_Work item_: Restate the data that follows exactly as it stands, beginning with the first line and ending with the line that contains "Switch to the 商品饮料 category tab".

───── Data to process

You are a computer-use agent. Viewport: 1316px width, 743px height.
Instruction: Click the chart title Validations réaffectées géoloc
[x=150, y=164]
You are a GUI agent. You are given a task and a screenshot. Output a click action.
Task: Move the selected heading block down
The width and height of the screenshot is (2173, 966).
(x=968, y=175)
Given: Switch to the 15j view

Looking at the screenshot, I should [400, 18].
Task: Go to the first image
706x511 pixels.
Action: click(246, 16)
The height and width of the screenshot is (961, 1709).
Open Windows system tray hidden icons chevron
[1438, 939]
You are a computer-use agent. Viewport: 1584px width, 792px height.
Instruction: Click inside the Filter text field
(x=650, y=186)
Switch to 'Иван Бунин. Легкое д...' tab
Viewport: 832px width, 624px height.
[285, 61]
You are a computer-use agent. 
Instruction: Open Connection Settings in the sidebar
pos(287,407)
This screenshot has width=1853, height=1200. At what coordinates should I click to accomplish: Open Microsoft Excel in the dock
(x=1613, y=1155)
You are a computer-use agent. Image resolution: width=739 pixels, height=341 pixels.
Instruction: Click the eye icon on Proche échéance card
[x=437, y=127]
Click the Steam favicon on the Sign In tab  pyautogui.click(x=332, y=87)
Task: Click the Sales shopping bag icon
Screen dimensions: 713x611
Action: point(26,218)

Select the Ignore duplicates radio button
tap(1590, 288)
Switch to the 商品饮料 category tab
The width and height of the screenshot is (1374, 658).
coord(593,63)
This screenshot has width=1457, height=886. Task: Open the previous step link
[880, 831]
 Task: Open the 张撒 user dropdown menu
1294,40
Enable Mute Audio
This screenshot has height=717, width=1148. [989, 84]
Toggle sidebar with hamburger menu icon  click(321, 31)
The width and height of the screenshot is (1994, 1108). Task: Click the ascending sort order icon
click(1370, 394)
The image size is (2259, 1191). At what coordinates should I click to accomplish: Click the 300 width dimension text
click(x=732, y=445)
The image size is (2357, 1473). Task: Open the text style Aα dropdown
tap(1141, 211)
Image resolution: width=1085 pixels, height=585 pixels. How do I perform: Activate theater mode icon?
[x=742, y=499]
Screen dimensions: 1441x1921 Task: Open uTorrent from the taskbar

──────────

_Task result_:
You are a computer-use agent. Viewport: 1316px width, 743px height.
Instruction: Click the chart title Validations réaffectées géoloc
[x=150, y=164]
You are a GUI agent. You are given a task and a screenshot. Output a click action.
Task: Move the selected heading block down
The width and height of the screenshot is (2173, 966).
(x=968, y=175)
Given: Switch to the 15j view

Looking at the screenshot, I should [400, 18].
Task: Go to the first image
706x511 pixels.
Action: click(246, 16)
The height and width of the screenshot is (961, 1709).
Open Windows system tray hidden icons chevron
[1438, 939]
You are a computer-use agent. Viewport: 1584px width, 792px height.
Instruction: Click inside the Filter text field
(x=650, y=186)
Switch to 'Иван Бунин. Легкое д...' tab
Viewport: 832px width, 624px height.
[285, 61]
You are a computer-use agent. 
Instruction: Open Connection Settings in the sidebar
pos(287,407)
This screenshot has width=1853, height=1200. At what coordinates should I click to accomplish: Open Microsoft Excel in the dock
(x=1613, y=1155)
You are a computer-use agent. Image resolution: width=739 pixels, height=341 pixels.
Instruction: Click the eye icon on Proche échéance card
[x=437, y=127]
Click the Steam favicon on the Sign In tab  pyautogui.click(x=332, y=87)
Task: Click the Sales shopping bag icon
Screen dimensions: 713x611
Action: point(26,218)

Select the Ignore duplicates radio button
tap(1590, 288)
Switch to the 商品饮料 category tab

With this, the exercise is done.